Grassland Vulnerability

Remote sensing of microclimates and grassland birds

The effects of habitat microclimates on wildlife, and their potential application to management, remain little explored. However, grasslands may be more vulnerable to climate extremes because of the open nature of these ecosystems, therefore management of microclimates could present an opportunity to increase the resilience of grassland dependent species to climate change, or extreme climate events.

Grasslands are amazing and diverse ecosystems that provide a multitude of important ecosystem services, as well as critical habitat for pollinators and declining grassland birds. Unfortunately, grassland are also among the most threatened ecosystems on earth, making successful management of remaining grassland habitat of critical importance. Grassland birds are good indicator species for the health of grassland systems because they are relatively easy to observe and study, and they respond quickly to changes on the landscape. Grassland birds are also rapidly declining, making them species of management interest to many management agencies.

Our USDA funded research project will attempt to quantify the effects of microclimates on grassland songbird demographic rates. Specifically, we will try to determine if certain microclimates are more beneficial for grassland bird species than others, and if larger habitat patches contain a greater diversity of microclimates. To do this, we will employ Unmanned Aircraft Systems (UAS, or drones) to systematically map the thermal landscape of grasslands in Wisconsin using remotely sensed thermal imagery. Drone collected imagery is a relatively new data source, but increasingly researchers are pushing the limits of this technology to answer landscape-scale ecological questions in novel ways. Ultimately, we hope to overlay this imagery with our grassland bird demographic data to answer applied management questions for grassland birds in Wisconsin. Funding is provided for by USDA Hatch Program.

Estimating grassland bird populations to inform landscape-level conservation

Grassland birds are having significant population declines primarily due to the loss of suitable grassland habitat. Effective conservation of grassland birds requires appropriate landscape management and accurate population estimates. However, the Midwestern States are not well sampled by Breeding Bird Survey (BBS) routes and restoring and protecting grassland habitat in the Midwest is difficult because most of the existing habitat is on private land.

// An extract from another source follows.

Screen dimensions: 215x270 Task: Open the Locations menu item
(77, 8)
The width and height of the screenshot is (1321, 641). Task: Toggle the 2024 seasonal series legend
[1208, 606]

To better inform conservation action of grassland birds, the Wisconsin Bird Conservation Initiative (WBCI) designated Grassland Bird Conservation Areas (GBCA) in focal grassland landscapes. These focal landscapes have higher amounts of grasslands and lower amounts of hostile habitat with the potential for multiple GBCAs. While the BBS data is insufficient to produce unbiased population estimates for the Midwest, Wisconsin’s 2nd Breeding Bird Atlas is a statewide volunteer-driven survey that includes additional point-count data on species abundance and detection.

Together with the U.S. Fish and Wildlife Service, we are using the Wisconsin’s BBA data to build species-specific models that estimate abundance for 20 focal species. These models provide estimates of how species abundance varies with land use and climate. This project aims to enhance our understanding of grassland bird vulnerability to land use and climate changes, provide local, statewide and regional estimates of grassland bird populations and evaluate the importance of focal grassland landscapes to the conservation of grassland birds. Funding is provided for by US FWS and Joint Ventures.

Grassland and Grassland Bird Conservation in the Age of Climate Change

Climate change is a global threat to wildlife and ecosystems, and grasslands currently face some of the most rapid and drastic threats from rising temperatures, increasing drought frequency, and severe storms. Concurrently, grassland birds have suffered the largest declines of any other group of birds due to habitat loss and degradation, and thus may be particularly vulnerable to climate change. This project is focused on understanding the current and future impacts of climate change on grasslands and grassland birds, document strategies to adapt management in the face of climate change, and identify key research needs to determine impacts and best practices.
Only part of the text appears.